While her original idea came from a place of trauma, “Book of Jayana” has become a focus on people and journeys. She introduces the world not only to “Jayana” but the people who made her. That includes the presence of her mother, the absence of her father, the strength of her “Mimi” or grandmother, the loss of her foster mother, the teachers who comforted her, the foster care workers that cared for her, the foster parents that did not. 

“They can only love you to the capacity in which they can love themselves,” reads a page of the book, a mantra the artist has repeated to herself. 

The book will take its readers on a journey from trauma to triumph through the photography that LaFountaine yearned for in youth and harnessed in adulthood. The art form has strengthened her in so many ways, helping archive her life, peek into deeper parts of herself that needed healing and build a professional career she feels she was born to have. 

I think it’s important to tell stories and to pair those stories with media,” she says. “Otherwise, how else do you pass on your memories and your triumphs to your children, your grandchildren, so forth? I have an ear for stories, especially for ones that consist of a lot of trials and tribulations and end in triumph. You’re still here. I’m proud of all those people, they deserve for their stories to be told.” 

LaFountaine says that working on “Book of Jayana” has spurred new project ideas. Just as she hopes to dedicate her photography to more women, she hopes to tell the stories of others as well. She also hopes she can build her art to a point where she can make “tangible” changes in her community–putting dinner on the table of a few families with the funds, for example, or supporting another artist’s venture. 

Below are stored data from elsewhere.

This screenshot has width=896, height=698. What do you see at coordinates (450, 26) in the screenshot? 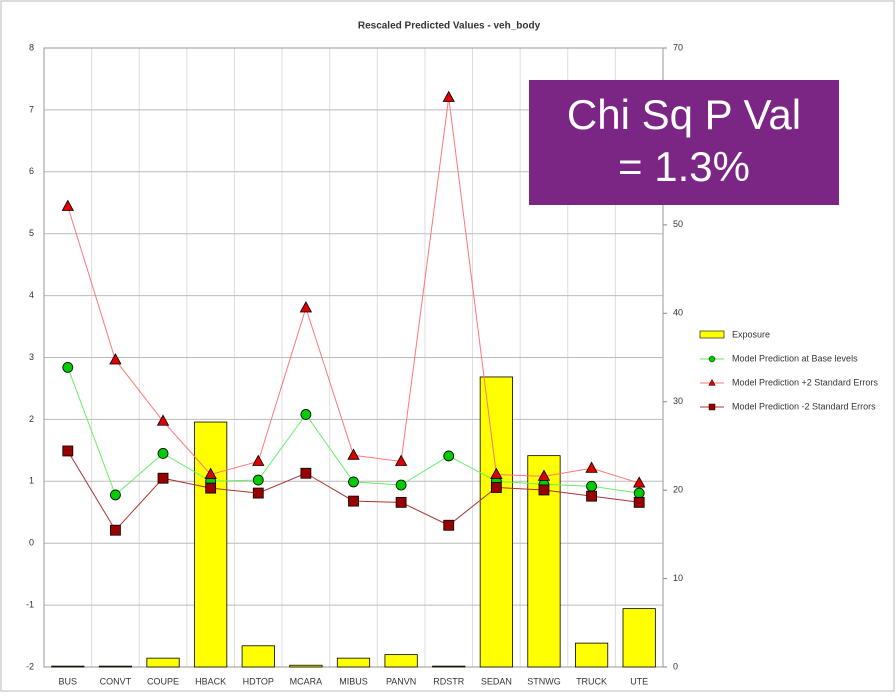
I see `chart-title: Rescaled Predicted Values - veh_body` at bounding box center [450, 26].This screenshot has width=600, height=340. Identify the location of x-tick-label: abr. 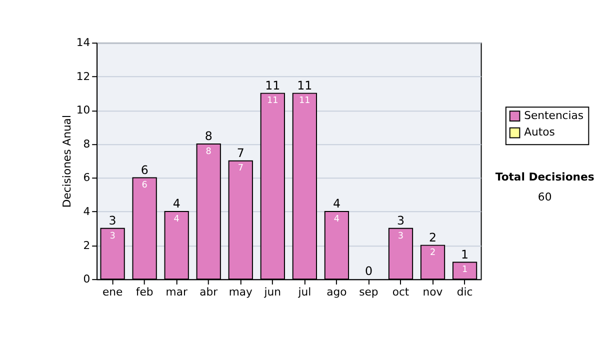
(209, 292).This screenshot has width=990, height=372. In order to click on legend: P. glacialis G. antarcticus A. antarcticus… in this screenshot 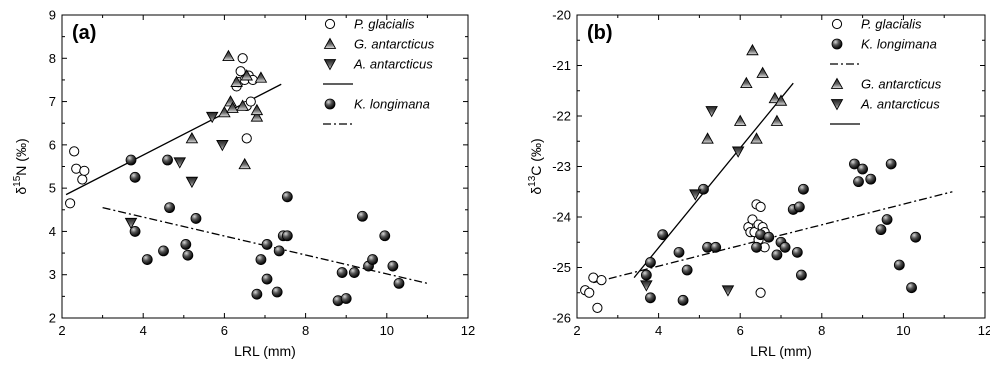, I will do `click(379, 71)`. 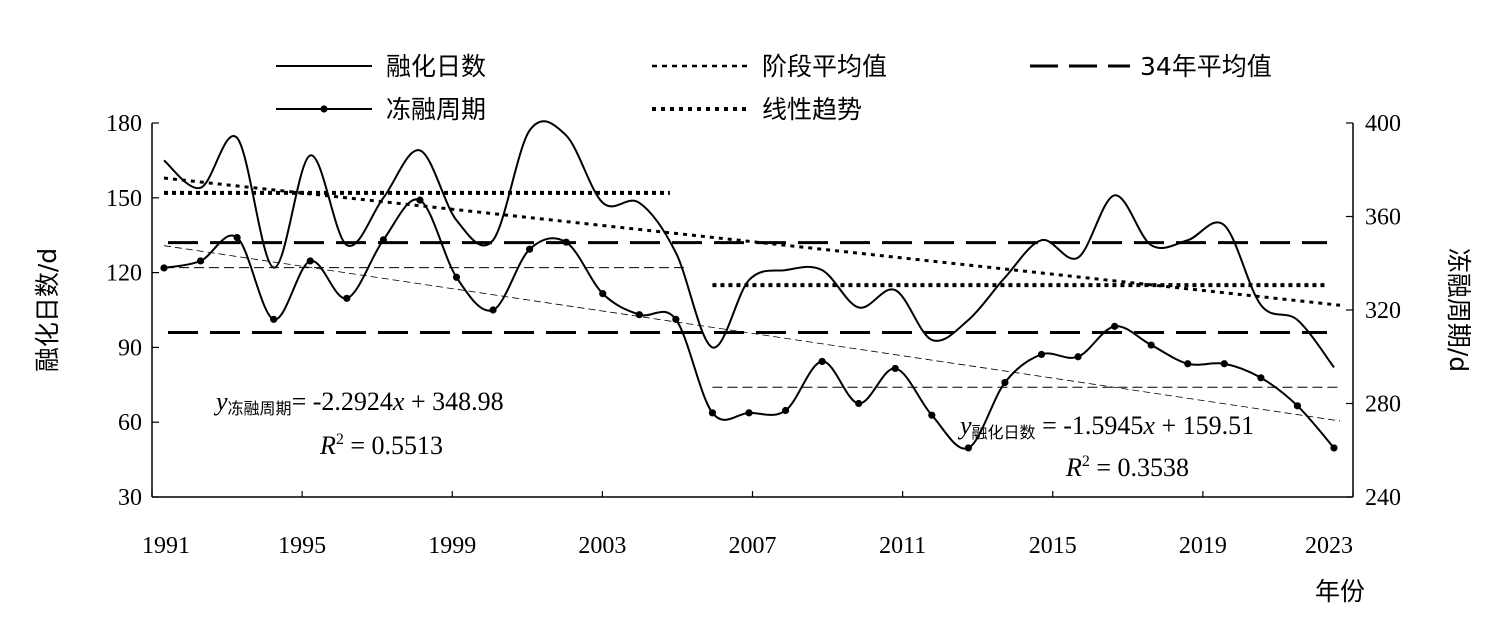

“We can get to more human relationships through vulnerability,” she says. “It’s important that we think of others instead of ourselves, step outside of it. Being a black woman and business owner, there are so many things that happen to me that wouldn’t happen to a white male or even a white woman business owner. The whole ‘pull yourself up by your bootstraps’ shit is annoying because not everyone has bootstraps to begin with. Some of us are barefoot, walking on hot rocks that are white supremacy and racism. We’re starting from the ground up and I want to tell those stories.”